What are current best practices and future plans for sharing programs between containers? I mean the ability to install a program either on the host, or in a special resource (container, volume, etc.) and have it available in other containers. This is useful for performance reasons (a single copy of the program in memory) and also for easier maintenance (updating the program could be done once).

Existing program sharing methods:

Shared disk device. I put shared programs in a disk device that I share with most of my containers (through a profile, to make it easier). I have a host directory that is shared as /var/share/opt and is accessible read-only by all containers, except for one container which has read-write access (via id map). In that directory I have subdirectories like jdk1.8.0_191, which I then link to in each container via a symbolic link /opt/jdk8 -> /var/share/opt/jdk1.8.0_191. I can therefore have multiple versions, so each container can upgrade separately.

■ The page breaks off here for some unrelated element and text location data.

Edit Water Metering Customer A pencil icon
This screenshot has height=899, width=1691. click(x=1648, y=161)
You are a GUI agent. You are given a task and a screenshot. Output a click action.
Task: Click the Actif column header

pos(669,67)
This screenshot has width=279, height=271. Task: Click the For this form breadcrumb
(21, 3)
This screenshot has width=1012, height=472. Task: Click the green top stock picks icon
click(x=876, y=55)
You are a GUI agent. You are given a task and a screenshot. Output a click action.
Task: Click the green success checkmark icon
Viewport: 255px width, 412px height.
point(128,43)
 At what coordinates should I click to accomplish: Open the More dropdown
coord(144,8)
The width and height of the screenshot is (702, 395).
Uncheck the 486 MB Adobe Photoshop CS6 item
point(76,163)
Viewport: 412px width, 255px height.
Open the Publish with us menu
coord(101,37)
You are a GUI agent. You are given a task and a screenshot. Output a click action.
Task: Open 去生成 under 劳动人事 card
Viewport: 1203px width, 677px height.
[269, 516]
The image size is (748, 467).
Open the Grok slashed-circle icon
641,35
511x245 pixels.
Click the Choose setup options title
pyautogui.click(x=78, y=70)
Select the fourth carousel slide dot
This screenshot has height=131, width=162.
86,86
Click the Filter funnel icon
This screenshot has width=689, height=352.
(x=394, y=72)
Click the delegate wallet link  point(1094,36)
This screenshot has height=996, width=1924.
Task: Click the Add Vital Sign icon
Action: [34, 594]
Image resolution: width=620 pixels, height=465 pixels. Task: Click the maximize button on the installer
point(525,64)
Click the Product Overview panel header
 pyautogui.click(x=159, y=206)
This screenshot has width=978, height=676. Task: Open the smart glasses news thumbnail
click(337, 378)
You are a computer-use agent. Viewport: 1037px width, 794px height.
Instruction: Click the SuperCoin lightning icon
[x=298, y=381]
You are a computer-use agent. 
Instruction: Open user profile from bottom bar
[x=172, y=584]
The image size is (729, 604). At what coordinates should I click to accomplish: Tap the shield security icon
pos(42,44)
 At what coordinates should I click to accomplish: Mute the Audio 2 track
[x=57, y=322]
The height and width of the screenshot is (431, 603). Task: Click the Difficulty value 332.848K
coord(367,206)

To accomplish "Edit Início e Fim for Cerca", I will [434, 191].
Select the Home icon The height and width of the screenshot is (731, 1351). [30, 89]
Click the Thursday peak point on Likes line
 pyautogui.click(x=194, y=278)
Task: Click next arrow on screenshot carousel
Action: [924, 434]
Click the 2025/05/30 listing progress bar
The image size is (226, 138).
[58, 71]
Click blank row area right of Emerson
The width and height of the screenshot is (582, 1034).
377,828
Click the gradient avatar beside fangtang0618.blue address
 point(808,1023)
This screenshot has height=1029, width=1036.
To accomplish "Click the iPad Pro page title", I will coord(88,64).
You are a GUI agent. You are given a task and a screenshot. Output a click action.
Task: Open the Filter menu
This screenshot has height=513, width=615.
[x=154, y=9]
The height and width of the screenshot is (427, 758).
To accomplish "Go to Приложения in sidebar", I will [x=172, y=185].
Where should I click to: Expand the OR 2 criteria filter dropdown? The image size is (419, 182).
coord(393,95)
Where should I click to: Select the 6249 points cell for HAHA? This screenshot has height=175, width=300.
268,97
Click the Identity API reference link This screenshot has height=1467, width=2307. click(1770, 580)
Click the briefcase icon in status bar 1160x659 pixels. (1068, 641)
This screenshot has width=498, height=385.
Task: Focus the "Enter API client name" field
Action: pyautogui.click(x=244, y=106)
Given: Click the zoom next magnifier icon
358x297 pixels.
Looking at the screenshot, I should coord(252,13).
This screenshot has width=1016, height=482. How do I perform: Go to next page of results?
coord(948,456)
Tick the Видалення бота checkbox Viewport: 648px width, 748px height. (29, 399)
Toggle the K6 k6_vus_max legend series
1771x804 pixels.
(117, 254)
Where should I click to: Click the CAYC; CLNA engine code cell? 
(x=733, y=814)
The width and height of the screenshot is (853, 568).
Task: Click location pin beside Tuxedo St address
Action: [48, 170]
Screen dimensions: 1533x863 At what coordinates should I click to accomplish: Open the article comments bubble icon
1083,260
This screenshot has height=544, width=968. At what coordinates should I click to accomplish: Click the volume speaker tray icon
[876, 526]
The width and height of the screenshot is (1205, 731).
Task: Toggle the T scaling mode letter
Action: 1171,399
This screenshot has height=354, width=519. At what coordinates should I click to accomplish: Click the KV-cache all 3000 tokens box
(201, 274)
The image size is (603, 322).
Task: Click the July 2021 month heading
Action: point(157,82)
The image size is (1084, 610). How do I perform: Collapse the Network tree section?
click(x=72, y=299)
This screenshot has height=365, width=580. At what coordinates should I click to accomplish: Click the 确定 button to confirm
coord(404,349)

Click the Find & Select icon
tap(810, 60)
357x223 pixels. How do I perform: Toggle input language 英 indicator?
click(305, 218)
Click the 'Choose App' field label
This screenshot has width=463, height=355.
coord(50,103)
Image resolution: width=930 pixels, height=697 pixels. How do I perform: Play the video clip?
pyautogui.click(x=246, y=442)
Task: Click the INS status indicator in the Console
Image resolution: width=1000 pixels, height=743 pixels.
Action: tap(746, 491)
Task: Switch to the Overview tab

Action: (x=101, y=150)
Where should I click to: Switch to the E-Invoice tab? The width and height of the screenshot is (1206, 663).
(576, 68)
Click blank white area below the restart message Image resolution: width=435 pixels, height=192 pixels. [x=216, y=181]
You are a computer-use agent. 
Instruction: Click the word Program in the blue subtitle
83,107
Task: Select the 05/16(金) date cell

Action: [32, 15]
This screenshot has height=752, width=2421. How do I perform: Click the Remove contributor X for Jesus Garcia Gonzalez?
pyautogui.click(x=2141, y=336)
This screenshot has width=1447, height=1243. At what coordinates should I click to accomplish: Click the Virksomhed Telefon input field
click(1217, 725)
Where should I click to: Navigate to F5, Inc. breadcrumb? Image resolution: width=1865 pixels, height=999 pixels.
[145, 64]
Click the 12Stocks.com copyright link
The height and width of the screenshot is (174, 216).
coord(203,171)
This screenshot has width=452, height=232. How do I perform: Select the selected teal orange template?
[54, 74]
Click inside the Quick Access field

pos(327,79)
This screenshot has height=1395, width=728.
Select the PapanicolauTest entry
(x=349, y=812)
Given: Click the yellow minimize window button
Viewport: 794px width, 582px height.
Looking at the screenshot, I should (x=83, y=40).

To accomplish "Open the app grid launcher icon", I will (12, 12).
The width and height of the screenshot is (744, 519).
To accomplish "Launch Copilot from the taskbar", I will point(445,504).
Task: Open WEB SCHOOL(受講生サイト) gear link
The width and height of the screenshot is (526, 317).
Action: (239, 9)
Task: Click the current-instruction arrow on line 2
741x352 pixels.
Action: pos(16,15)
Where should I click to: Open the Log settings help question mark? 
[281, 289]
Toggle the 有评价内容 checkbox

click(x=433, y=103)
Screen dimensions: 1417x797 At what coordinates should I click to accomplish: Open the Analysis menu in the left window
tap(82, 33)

This method may require some work to separate the read-only parts of the shared program from its data parts, and this requires some working knowledge of the program I’m trying to share. Programs like the JDK, Ant and Go can be shared as-is. For example Go uses $GOPATH to find the variable .go files that it compiles. Application servers and PHP applications notoriously mix code and data (for example by having configuration files and plugins that are hard to separate from the core program, or by automatically updating their plugins), but some can be fixed by moving data directories outside the php code and using symbolic links.

This method doesn’t work with programs installed through the package manager (such as apt-get), nor through snap. For this reason, I often prefer to install the programs that I use manually (by unpacking an archive), rather than install them from the package manager. This also allows me to use the latest version more easily.

Clone a container. Cloning a container, using “lxc copy” (–container-only or from a snapshot) is a way to share all its programs, if a copy-on-write storage driver is used (zfs or btrfs). This is useful for containers that run the same programs, such as website frameworks. A template container would be used to install all necessary programs and then cloned to instantiate other containers that use the same programs. However, modifications to the original container don’t propagate to the cloned containers. One could carefully structure such a system to put most writeable data in a shared volume and then have scripts that would quickly clone the original template, and then move the data from the old instances to the updated instances. I do this in some cases.

Ideas for sharing programs between containers using LXD features that don’t exist yet (as far as I know):

Share snaps between containers. I would install a snap once in something like a storage volume, and “attach” it to multiple containers. Don’t snaps already have a read-only portion for the programs and a read-write portion for data? The read-only part should be shared, along with any updates to it. The write-only part should be cloned. Sharing snaps seems an ideal use-case for them.

Share OS packages. Perhaps the same thing could be done with the standard package manager, e.g. apt, apk, etc, though this would require making those package managers more like snap. But because of package dependencies, a better solution would be to share all packages, described next.

Share all OS packages from one container to another container. Let’s say I have a container T that I use as a template for other containers. I would install any OS packages that I need in container T and then I would instantiate other T-like containers through an LXD command, similar to copy. This command would share all read-only package files and create copy (or copy-on-write) of the variable (writeable) data. But most OS package managers don’t have a notion of read-only files (with the notable exception of snaps). Everything is writeable by the container root. This is very similar to the existing lxc copy command, except that it would also propagate updates, additions, and deletions of packages.

Package management should evolve to match container use-cases.

gpatel-fr · March 27, 2019, 1:35pm

How about automatic sharing through zfs ou btrfs automatic deduplication ? Seems much simpler and reliable, and would not imply meddling with updates.

votsalo · March 27, 2019, 2:45pm

Do you use deduplication? Could you point me to the commands I’d need to use? Doesn’t it have significant memory requirements?

gpatel-fr · March 27, 2019, 2:56pm

Not yet, but I have already thought about it and I am planning (hoping) to use it someday. From what I have seen, btrfs don’t have online dedup and it’s necessary to use some sort of cron job to launch an utility that dedup file by file (not block by block AFAIK, not sure). I don’t know about memory use but it does not sound as something that should be very memory hungry. I have not gone beyond because to be candid the way to do it was not obvious at first glance so I have given it a pass for now.
I know almost nil about zfs (don’t use it), but it’s famed for its online dedup; something that should be very memory intensive indeed.